Archive for alfredo
Day Four: Brie Omelet with Fresh Pasta Alfredo
Posted by: | On: Dec 20, 2012 | CommentsFor Day Four, it’s back to a continental classic! An under appreciated treat of French cuisine is a well prepared classic tri-fold omelet with a little melted brie in the center. Add fresh pasta with a drizzle of Alfredo sauce and….
Basic Pasta
- 2 cups flour (about 9 ounces)
- 2 eggs
- 2 Tbs olive oil
- 2 Tbs water
- ½ tsp. salt
- Staples: olive oil, salt
Combine all the ingredients of a stand mixer, or make a well with the dry ingredients on a working surface, and add the eggs, water and oil. Gently start the mixer on low, mixing until the dough appears crumbly and binds together when squeezed in your hand. If mixing by hand, add the water to achieve the same consistency. The exact amount of water required may vary by the flour, ambient humidity, and other factors, so you need to go by the look and feel versus specific amounts. Next, knead the dough, if working by hand or use the dough hook attachment if using a stand mixer. Knead until the dough takes on a shiny appearance or pulls away from the ball.

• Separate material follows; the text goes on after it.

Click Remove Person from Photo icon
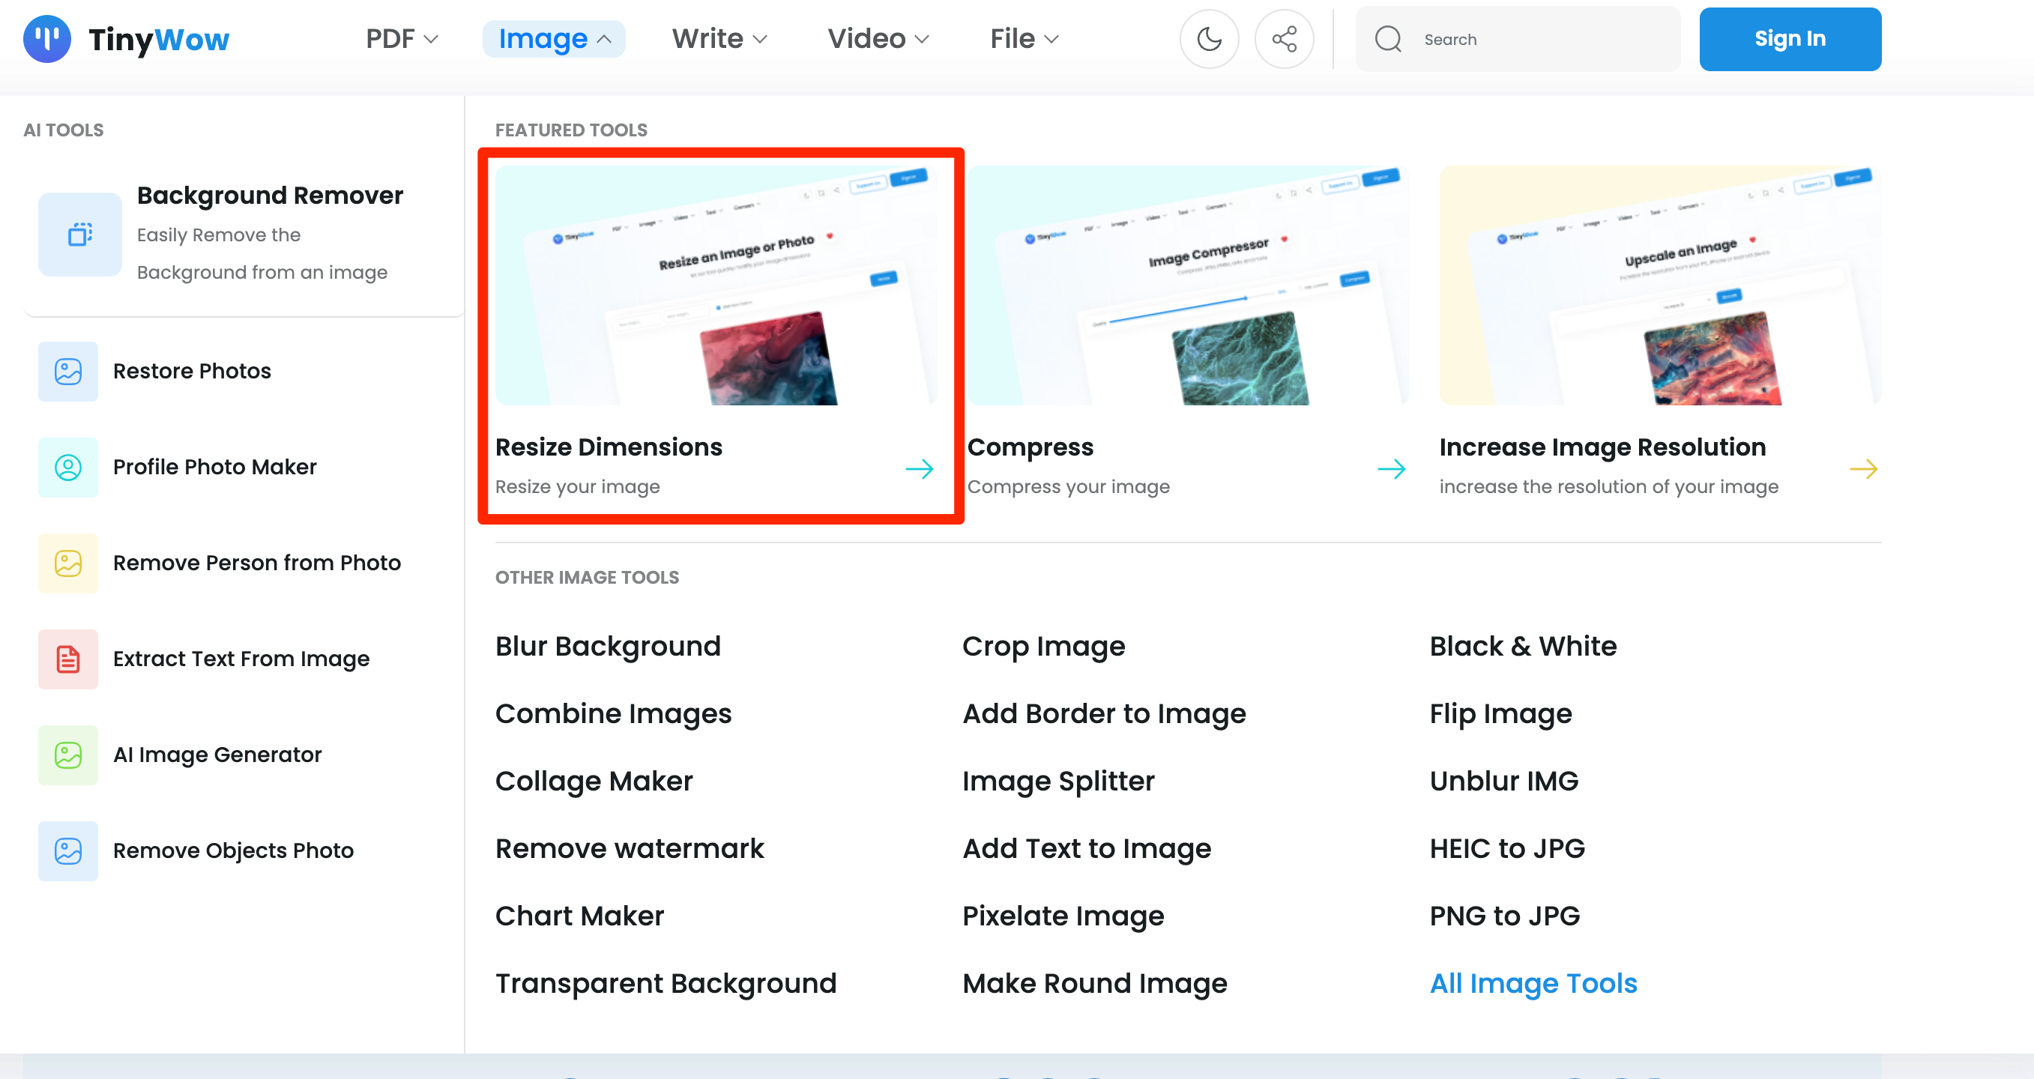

Rest at least one hour, wrapped in the refrigerator. Once the dough is rested, use the settings on your pasta rollers or measure out to about 1/32 of an inch for linguine or fettuccine. Cut the pasta with a sharp knife, or use the pasta cutting mechanism of your mixer. Dust the pasta with a little flour to prevent sticking. Bring salted water with a few drops of olive oil added to a boil, add the pasta, reduce to a simmer and cook for about 2 to 3 minutes or until it is out al dente The pasta can be made ahead of time and keep for several days in the refrigerator. Serves 4
Alfredo Sauce
- 1 Tbs butter
- 1 Tbs flour
- 4 oz. parmesan cheese, grated
- 2 cups milk
- ½ tsp. white pepper
- Staples: butter, pepper
in a medium saucepan over medium heat, melt the butter. Add the flour was together. When you have a soft white paste (or blonde roux), add the milk. Continue to heat until the sauce it just starts to thicken, about 5 to 10 minutes. Remove from the heat, and whisk in the cheese. Season with the white pepper.